Beside recordings, a website (http://www.freemonks.gr) and video clips, there are summer camps, books and two magazines for young people. The message is antiglobalization, anti-drugs and antimaterialism, with anti-Western undertones. They are strong defenders of Greek identity. They promote a rather conservative agenda “by using progressive and contemporary means,” while they convey an antiglobalization message through global means and the use of “key components of Western modernity and globalization.” Molokotos-Liederman see the Free Monks as an illustrative case of selective modernity “that takes on tradition and modernity.”
An important element to be taken into consideration, which is emphasized in Victor Roudometof’s chapter, is the synthesis that emerged in the 19th century, making Orthodoxy an integral element of Greek identity; at the same time, by showing how the Orthodox Church in Greece is the product of 18th and 19th centuries developments, he makes it clear that it is not “the relic of an immutable tradition.” Archbishop Christodoulos, Makrides writes, supported a new public role for the church, aspiring to make church and state equal partners and advocating church intervention in public debates and aﬀairs, something that politicians resented, although they could not ignore the Orthodox factor in Greek society and political culture.

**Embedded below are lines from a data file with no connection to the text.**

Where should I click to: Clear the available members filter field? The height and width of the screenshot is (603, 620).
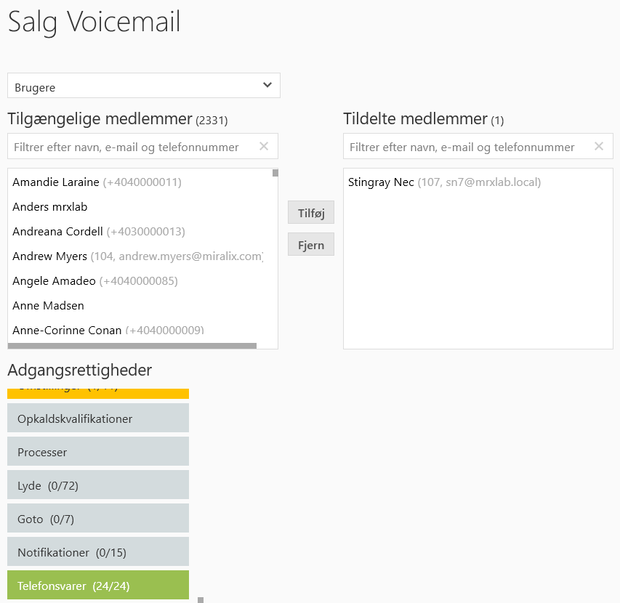tap(264, 147)
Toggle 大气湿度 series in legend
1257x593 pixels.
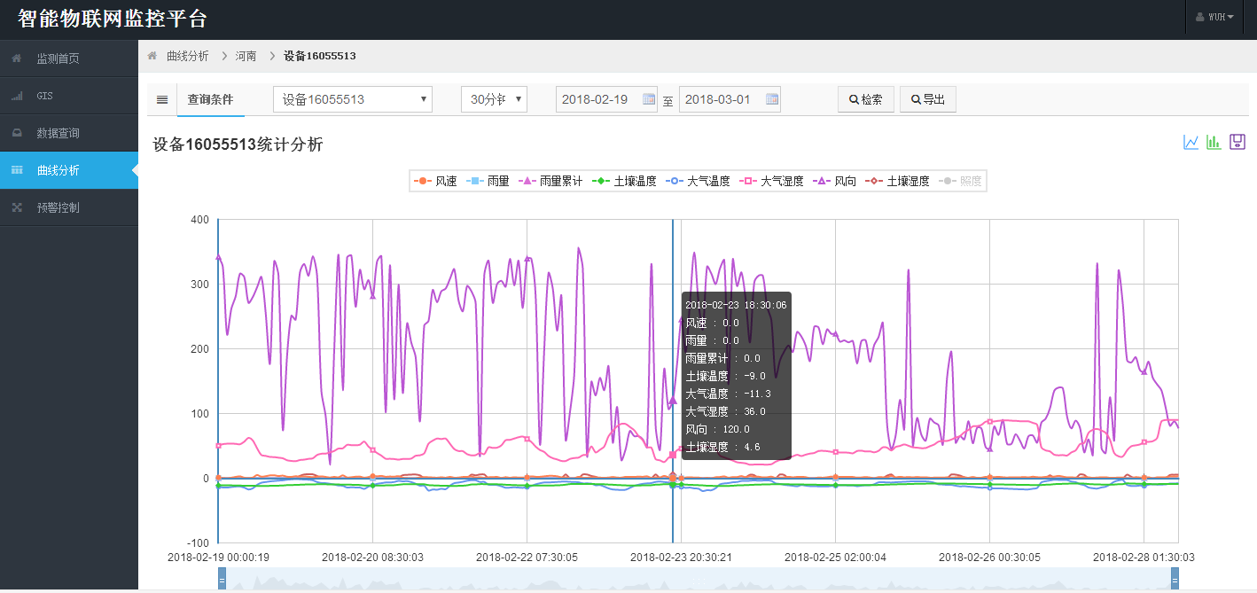click(x=773, y=181)
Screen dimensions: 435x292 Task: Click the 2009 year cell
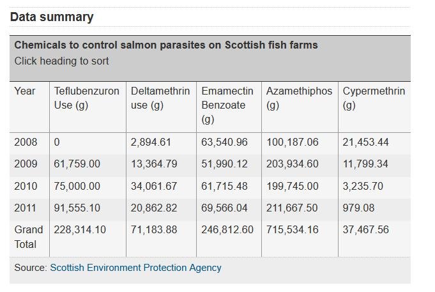26,164
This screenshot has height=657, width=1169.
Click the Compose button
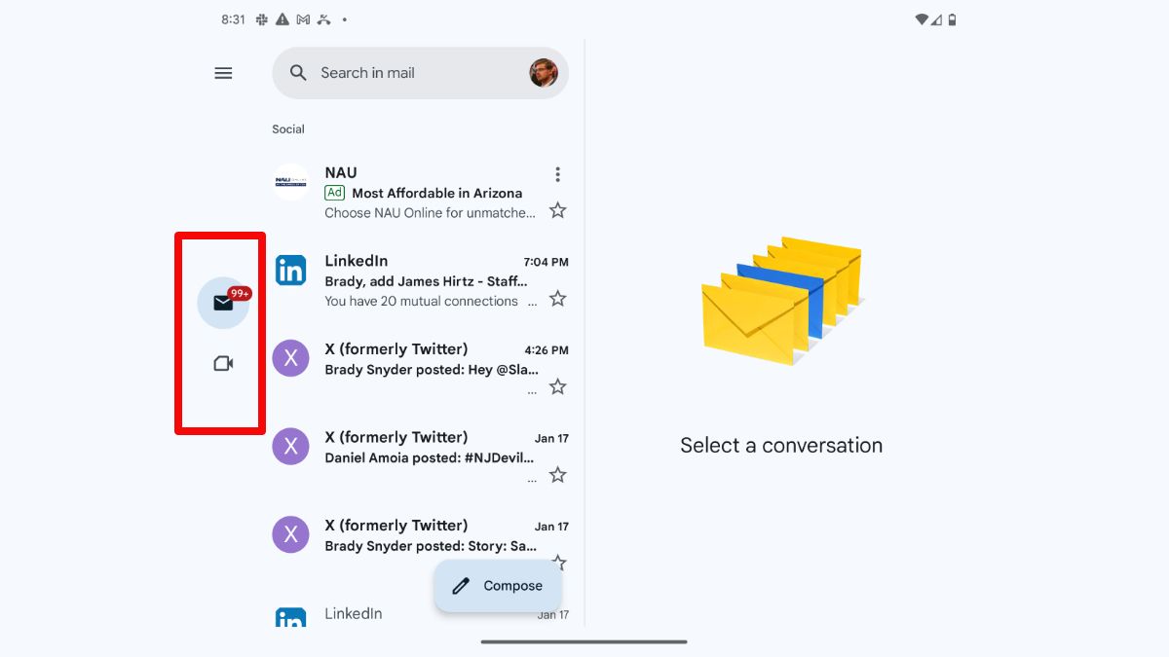[498, 585]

But demographically, Greece is becoming less of an Orthodox country these days. This is not because many Greeks are leaving the church, even if they are non-practicing, but is due to growing immigration, with immigrants now making up about 10 percent of the country’s resident population, report Dia Anagnostou and Ruby Gropas. Both state and church have become aware of the need to make adjustments to a multicultural society. One of the merits of the book is to underline the internal diversity of Greek Orthodoxy: there are many Greek Orthodox voices. It also offers strong evidence for a “multiple modernities” approach. It will prove to be a useful tool for any reader wanting to understand Greek Orthodoxy beyond clichés.
06: Although there is little consensus about what the term “postsecularism” means, the new book entitled Exploring the Postsecular (Brill, $185), edited by Arie Molendijk, Justin Beaumont and Christoph Jeden, is the most comprehensive and informative account of this intellectual debate.

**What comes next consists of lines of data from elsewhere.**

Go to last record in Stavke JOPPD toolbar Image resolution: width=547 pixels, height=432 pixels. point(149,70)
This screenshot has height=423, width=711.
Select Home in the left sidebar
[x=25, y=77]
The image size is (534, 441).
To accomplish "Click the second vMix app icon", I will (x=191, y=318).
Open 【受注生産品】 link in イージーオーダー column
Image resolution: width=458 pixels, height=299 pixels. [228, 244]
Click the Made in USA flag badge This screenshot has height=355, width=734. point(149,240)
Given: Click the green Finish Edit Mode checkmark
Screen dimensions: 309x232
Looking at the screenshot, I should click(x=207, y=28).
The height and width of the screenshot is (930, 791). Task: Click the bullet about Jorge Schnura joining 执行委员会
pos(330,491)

As RW reported in the May/June issue, post-secularism theorists hold that secularism is in crisis and that society is moving toward a more open position in relation to religion and spirituality, a development that is particularly evident in cities. The ﬁrst part of the book shows broad agreement among the contributors that modernization and postmodernity fail to provide meaning and civic involvement in the public sphere, but there is more debate about whether this means religious revitalization or the emergence of a more secular, noninstitutionalized spirituality (which may not be so diﬀerent from secularization) to ﬁll this vacuum.

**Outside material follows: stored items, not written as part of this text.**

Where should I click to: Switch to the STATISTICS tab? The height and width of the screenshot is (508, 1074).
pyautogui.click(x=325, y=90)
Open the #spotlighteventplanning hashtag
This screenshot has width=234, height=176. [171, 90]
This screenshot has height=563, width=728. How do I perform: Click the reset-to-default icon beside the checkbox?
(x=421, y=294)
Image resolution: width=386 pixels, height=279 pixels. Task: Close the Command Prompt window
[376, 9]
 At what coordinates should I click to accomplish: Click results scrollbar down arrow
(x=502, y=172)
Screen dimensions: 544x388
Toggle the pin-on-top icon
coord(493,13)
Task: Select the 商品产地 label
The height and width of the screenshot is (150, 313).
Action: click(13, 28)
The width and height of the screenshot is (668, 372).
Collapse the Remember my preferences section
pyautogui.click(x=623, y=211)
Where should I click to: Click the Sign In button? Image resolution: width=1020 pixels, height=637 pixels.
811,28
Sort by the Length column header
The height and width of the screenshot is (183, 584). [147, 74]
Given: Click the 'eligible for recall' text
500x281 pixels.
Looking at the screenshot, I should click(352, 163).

The chapters dealing with the connection between religion and cities are among the most interesting in the book. Considerable a ention is paid to the new role of faith-based agencies in ﬁlling the social gaps as European welfare states encounter limits. The reinsertion of religion into the public sphere by the large number of Muslim immigrants to Europe is also covered in several chapters. Sociologist David Martin provides the reader with a grand tour of the world’s nations, regions and cities, seeking to show how geography affects the expression and distribution of religion and even the relations of church and state. Martin concludes that if postsecularism and its privatized spirituality cannot ﬁnd expression in urban spaces, its impact may be negligible.